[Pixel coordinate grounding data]
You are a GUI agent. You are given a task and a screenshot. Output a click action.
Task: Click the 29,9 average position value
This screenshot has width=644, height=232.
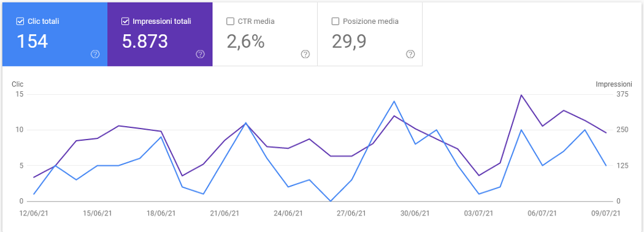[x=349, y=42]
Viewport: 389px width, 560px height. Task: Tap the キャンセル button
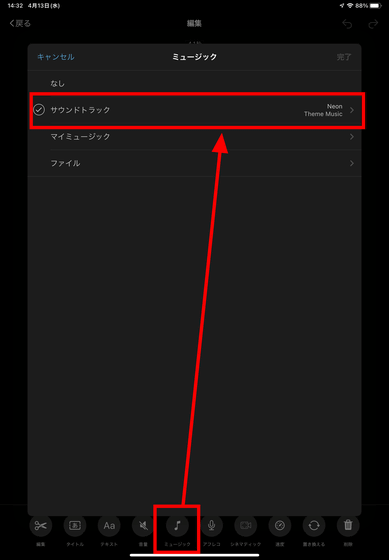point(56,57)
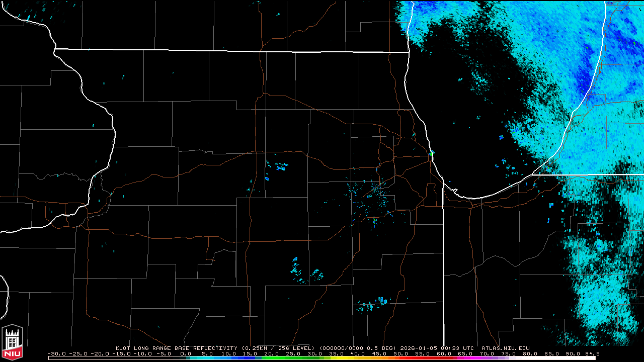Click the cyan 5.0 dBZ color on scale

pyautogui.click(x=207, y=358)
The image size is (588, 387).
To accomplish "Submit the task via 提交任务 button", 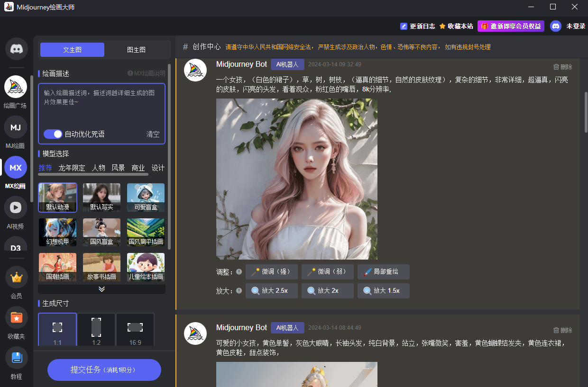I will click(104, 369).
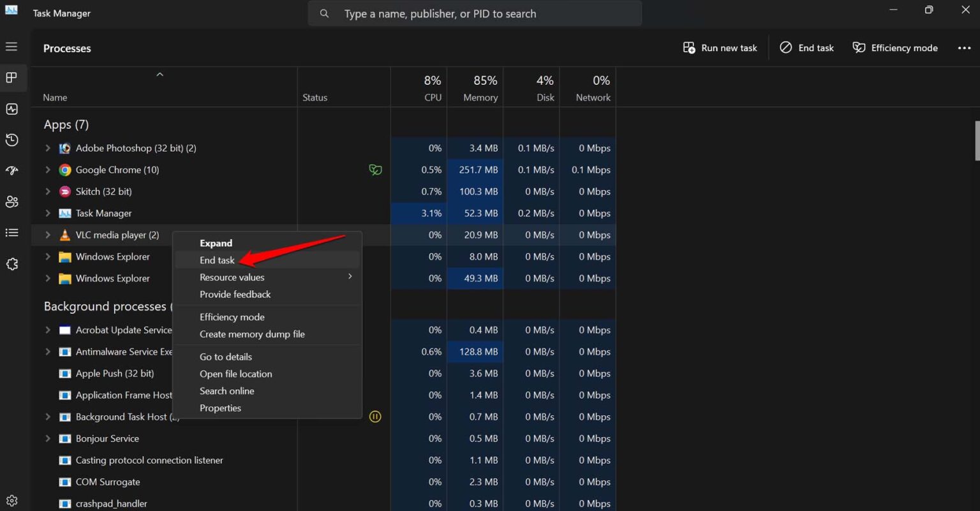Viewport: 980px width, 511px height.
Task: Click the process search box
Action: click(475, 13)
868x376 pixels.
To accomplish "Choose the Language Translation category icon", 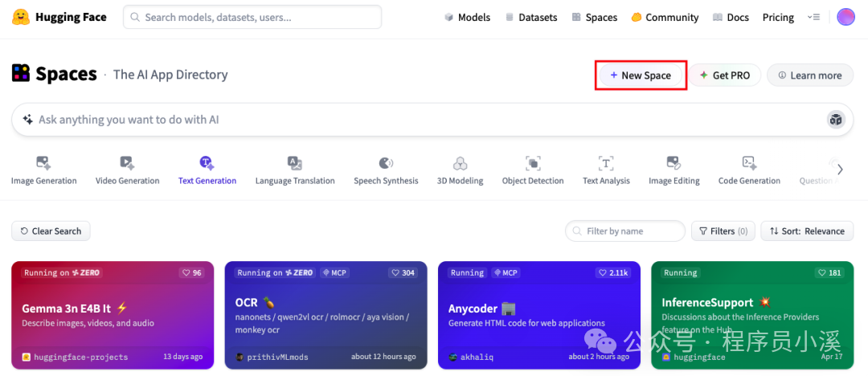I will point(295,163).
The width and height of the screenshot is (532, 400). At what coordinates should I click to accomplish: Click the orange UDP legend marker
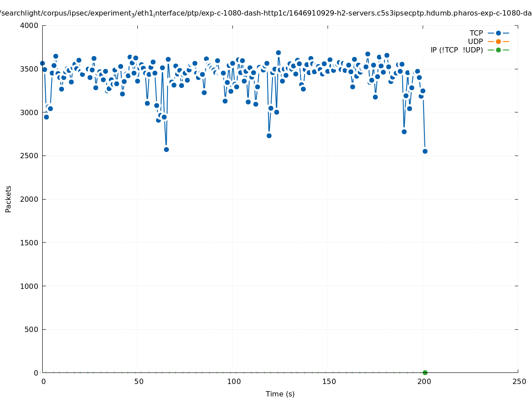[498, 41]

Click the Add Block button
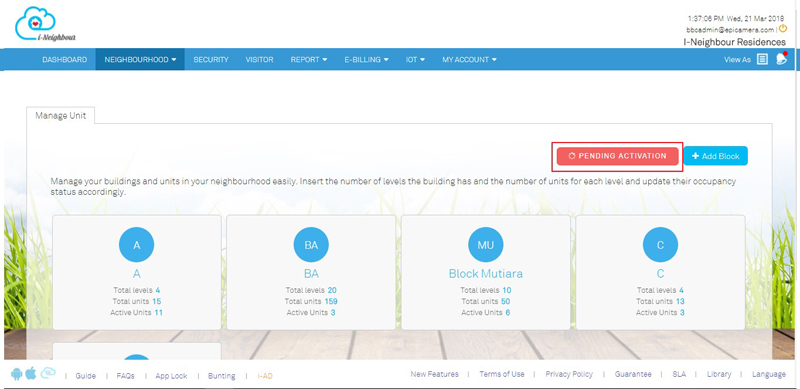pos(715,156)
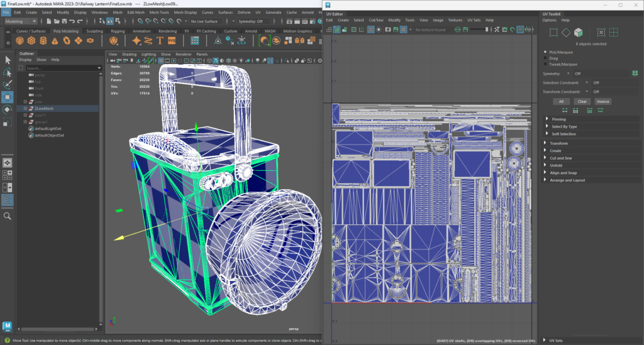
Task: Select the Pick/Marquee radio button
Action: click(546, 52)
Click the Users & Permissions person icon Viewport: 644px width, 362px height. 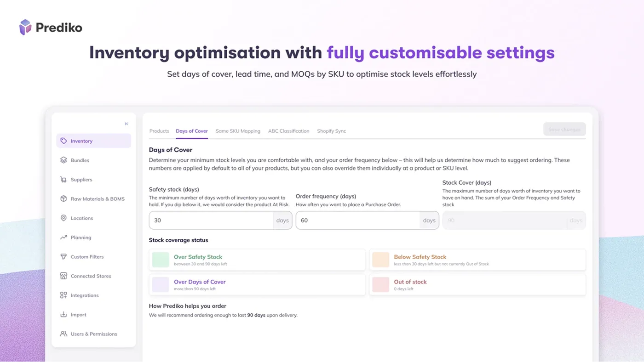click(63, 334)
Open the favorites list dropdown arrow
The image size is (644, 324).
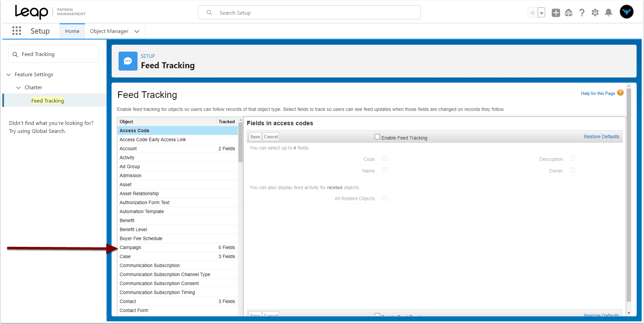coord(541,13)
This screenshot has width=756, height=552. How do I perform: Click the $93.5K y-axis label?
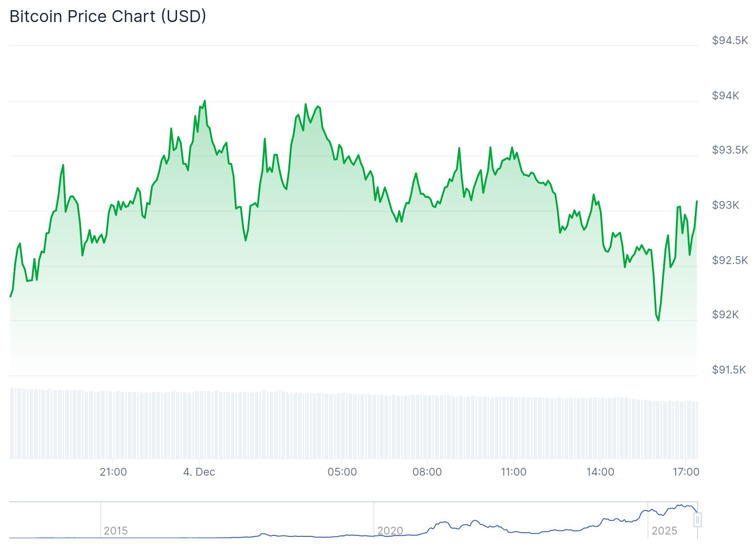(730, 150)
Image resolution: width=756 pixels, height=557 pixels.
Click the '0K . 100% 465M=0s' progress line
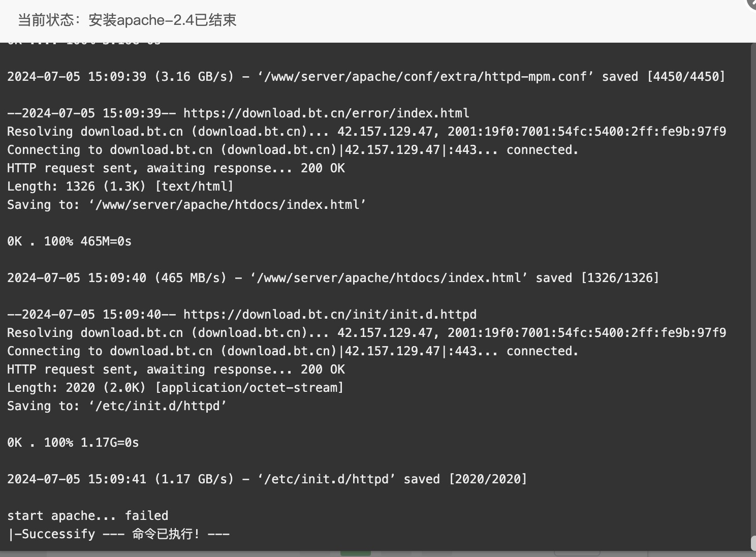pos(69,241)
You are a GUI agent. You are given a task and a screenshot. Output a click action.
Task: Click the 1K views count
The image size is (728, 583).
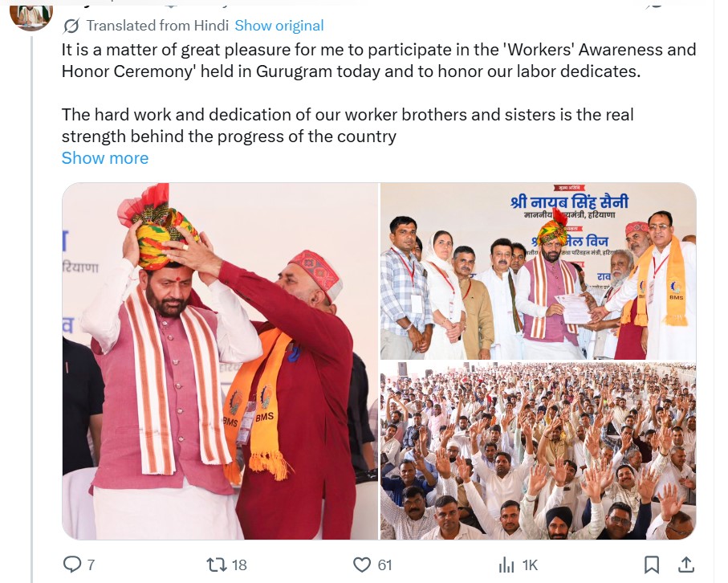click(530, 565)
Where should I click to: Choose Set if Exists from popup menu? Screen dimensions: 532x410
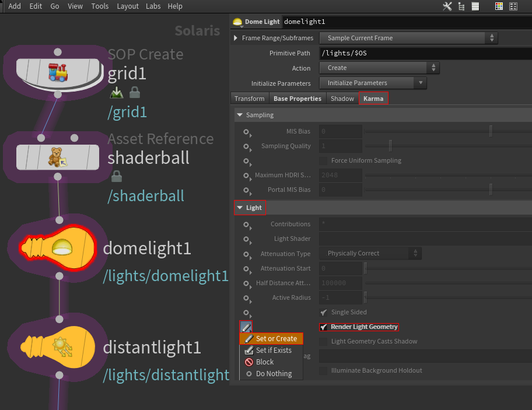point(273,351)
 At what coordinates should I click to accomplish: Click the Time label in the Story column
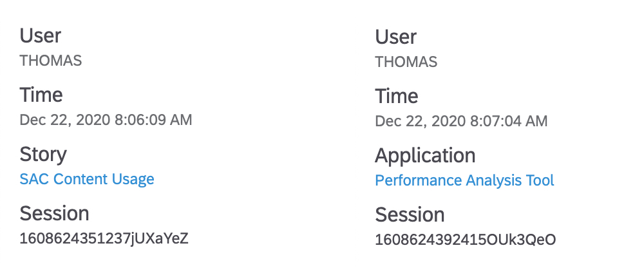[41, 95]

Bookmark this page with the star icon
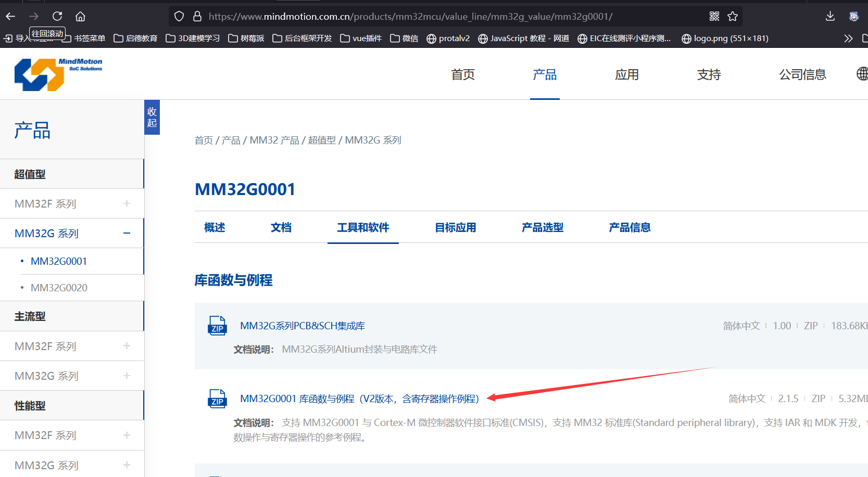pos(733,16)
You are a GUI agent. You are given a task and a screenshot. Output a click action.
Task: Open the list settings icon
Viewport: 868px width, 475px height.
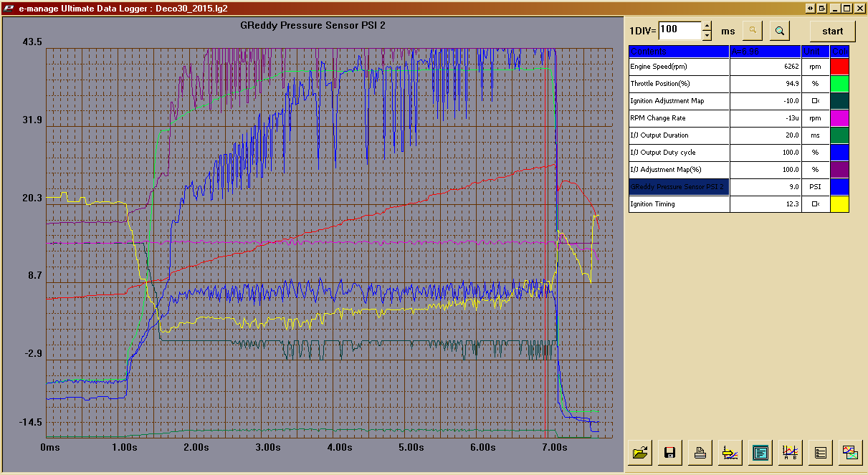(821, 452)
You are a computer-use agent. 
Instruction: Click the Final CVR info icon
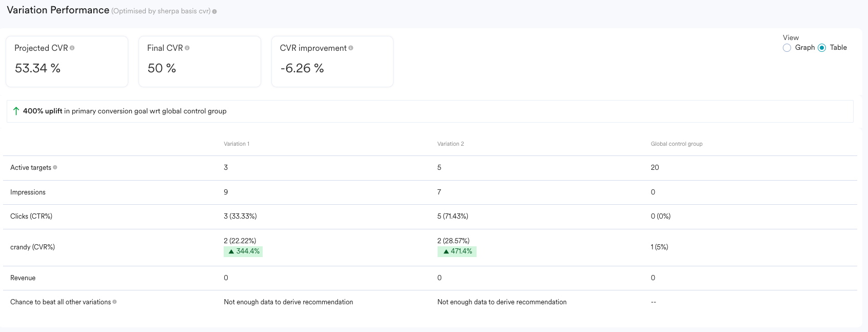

● What to produce
Set the pictures aside and restate word for word only the lines from the line containing "Open the favorites list dropdown arrow" through the end of the entries above, both included.

● Answer to the exercise
Open the favorites list dropdown arrow
The image size is (644, 324).
coord(541,13)
This screenshot has width=756, height=552. How do I perform: Click the $93.5K y-axis label?
(730, 150)
Image resolution: width=756 pixels, height=557 pixels.
Click the '0K . 100% 465M=0s' progress line
pos(69,241)
You are a GUI agent. You are given a task and a screenshot. Output a click action.
Task: Click the 1K views count
The image size is (728, 583).
click(530, 565)
Where should I click to: Choose Set if Exists from popup menu? Screen dimensions: 532x410
point(273,351)
 At what coordinates should I click to accomplish: Click the Time label in the Story column
[41, 95]

Bookmark this page with the star icon
pos(733,16)
You are a GUI agent. You are given a task and a screenshot. Output a click action.
Task: Open the list settings icon
Viewport: 868px width, 475px height.
(821, 452)
You are a computer-use agent. 
Instruction: Click the Final CVR info icon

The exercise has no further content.